→ REQUIREMENT
Write the listing out again, exactly as it appears.

........

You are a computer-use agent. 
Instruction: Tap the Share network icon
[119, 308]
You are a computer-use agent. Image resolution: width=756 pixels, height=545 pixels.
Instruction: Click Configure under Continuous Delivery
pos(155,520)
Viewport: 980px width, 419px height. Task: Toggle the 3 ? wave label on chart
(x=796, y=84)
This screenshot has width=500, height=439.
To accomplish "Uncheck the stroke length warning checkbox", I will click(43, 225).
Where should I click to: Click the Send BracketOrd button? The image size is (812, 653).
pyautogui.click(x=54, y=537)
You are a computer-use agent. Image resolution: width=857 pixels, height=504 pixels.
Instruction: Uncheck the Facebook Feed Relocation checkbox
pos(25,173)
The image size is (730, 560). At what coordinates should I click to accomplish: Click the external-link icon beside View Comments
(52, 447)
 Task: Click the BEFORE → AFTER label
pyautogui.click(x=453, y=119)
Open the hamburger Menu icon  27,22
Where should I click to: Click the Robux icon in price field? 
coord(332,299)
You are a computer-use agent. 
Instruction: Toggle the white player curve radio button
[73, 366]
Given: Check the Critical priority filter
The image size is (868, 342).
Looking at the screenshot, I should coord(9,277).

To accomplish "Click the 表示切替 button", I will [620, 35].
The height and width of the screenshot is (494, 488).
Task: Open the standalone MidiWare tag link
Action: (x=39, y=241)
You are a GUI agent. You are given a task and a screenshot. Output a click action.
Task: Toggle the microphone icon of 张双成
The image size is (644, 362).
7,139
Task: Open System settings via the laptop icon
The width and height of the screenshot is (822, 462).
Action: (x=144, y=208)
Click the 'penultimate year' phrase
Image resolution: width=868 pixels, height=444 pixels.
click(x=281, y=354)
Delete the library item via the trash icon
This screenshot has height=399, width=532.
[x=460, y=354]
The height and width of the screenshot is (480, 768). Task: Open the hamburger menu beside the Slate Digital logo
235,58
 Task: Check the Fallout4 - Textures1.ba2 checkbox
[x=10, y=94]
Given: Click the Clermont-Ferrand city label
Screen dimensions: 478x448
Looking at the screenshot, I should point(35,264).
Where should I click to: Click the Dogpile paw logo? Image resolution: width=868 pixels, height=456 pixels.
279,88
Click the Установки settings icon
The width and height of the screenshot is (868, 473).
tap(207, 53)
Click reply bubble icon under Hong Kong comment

........

→ REPLY
You are a computer-use agent. 
Instruction: Tap the Share network icon
[119, 308]
You are a computer-use agent. Image resolution: width=756 pixels, height=545 pixels.
Instruction: Click Configure under Continuous Delivery
pos(155,520)
Viewport: 980px width, 419px height. Task: Toggle the 3 ? wave label on chart
(x=796, y=84)
This screenshot has width=500, height=439.
To accomplish "Uncheck the stroke length warning checkbox", I will click(43, 225).
Where should I click to: Click the Send BracketOrd button? The image size is (812, 653).
pyautogui.click(x=54, y=537)
You are a computer-use agent. Image resolution: width=857 pixels, height=504 pixels.
Instruction: Uncheck the Facebook Feed Relocation checkbox
pos(25,173)
The image size is (730, 560). At what coordinates should I click to accomplish: Click the external-link icon beside View Comments
(52, 447)
 Task: Click the BEFORE → AFTER label
pyautogui.click(x=453, y=119)
Open the hamburger Menu icon  27,22
Where should I click to: Click the Robux icon in price field? 
coord(332,299)
You are a computer-use agent. 
Instruction: Toggle the white player curve radio button
[73, 366]
Given: Check the Critical priority filter
The image size is (868, 342).
Looking at the screenshot, I should coord(9,277).

To accomplish "Click the 表示切替 button", I will [620, 35].
The height and width of the screenshot is (494, 488).
Task: Open the standalone MidiWare tag link
Action: (x=39, y=241)
You are a GUI agent. You are given a task and a screenshot. Output a click action.
Task: Toggle the microphone icon of 张双成
The image size is (644, 362).
7,139
Task: Open System settings via the laptop icon
The width and height of the screenshot is (822, 462).
Action: (x=144, y=208)
Click the 'penultimate year' phrase
Image resolution: width=868 pixels, height=444 pixels.
click(x=281, y=354)
Delete the library item via the trash icon
This screenshot has height=399, width=532.
[x=460, y=354]
The height and width of the screenshot is (480, 768). Task: Open the hamburger menu beside the Slate Digital logo
235,58
 Task: Check the Fallout4 - Textures1.ba2 checkbox
[x=10, y=94]
Given: Click the Clermont-Ferrand city label
Screen dimensions: 478x448
Looking at the screenshot, I should point(35,264).
Where should I click to: Click the Dogpile paw logo? Image resolution: width=868 pixels, height=456 pixels.
279,88
Click the Установки settings icon
The width and height of the screenshot is (868, 473).
tap(207, 53)
Click reply bubble icon under Hong Kong comment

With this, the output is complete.